Introduction: Fibromyalgia (FM) symptoms worsen in a significant portion of patients with the onset of menopause. Some patients report that their symptoms begin after menopause, suggesting a relationship between these entities. Sleep disturbance is a common condition in FM and menopause, and it is associated with chronic pain.
Methods/objectives: Several electronic databases were searched, from the first available year to April 2018 to evaluate the publications that assessed the effects of menopause and sleep disturbance on the appearance or worsening of FM and the role of hormone therapy for these patients.
Results: The results are summarized in three tables. The objective sleep patterns of FM patients included high sleep latency, frequent arousals and intrusion of alpha wave sleep and NREM (non-rapid eye movement) sleep in delta sleep. Poor sleep during menopause is more frequent in late perimenopause and surgical menopause, and may be related to vasomotor symptoms or not. Hormone therapy exerted a positive effect on subjective sleep quality of symptomatic menopausal women. Studies have shown a high association between FM and early and surgical menopause. Raloxifene exerted a positive effect on pain and sleep in FM patients; however one study that analyzed the effects of transdermal estrogen therapy found no improvement in subjective and objective parameters of pain.

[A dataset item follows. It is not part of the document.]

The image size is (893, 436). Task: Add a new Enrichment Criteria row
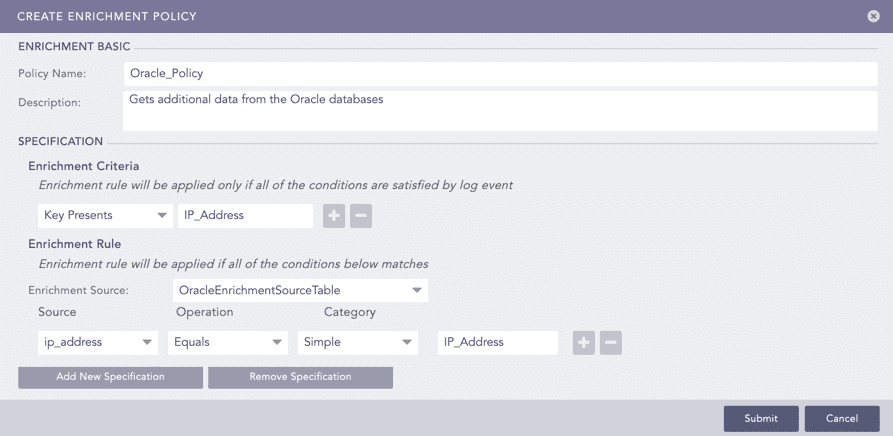pos(334,215)
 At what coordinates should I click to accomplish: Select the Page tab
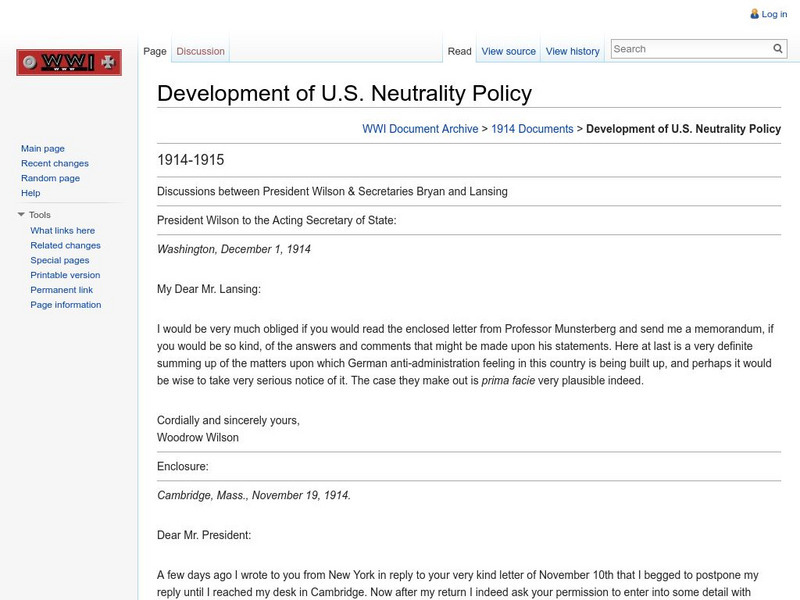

Conclusion: Further studies are needed to elucidate the nature of the association between menopause, sleep and persistent pain syndromes, such as FM, showing the role of hormone therapy in prospective placebo-controlled trials.
Keywords: climacteric; fibromyalgia; hormone replacement therapy; menopause; sleep wake disorder.
© 2019 Asia Pacific League of Associations for Rheumatology and John Wiley & Sons Australia, Ltd.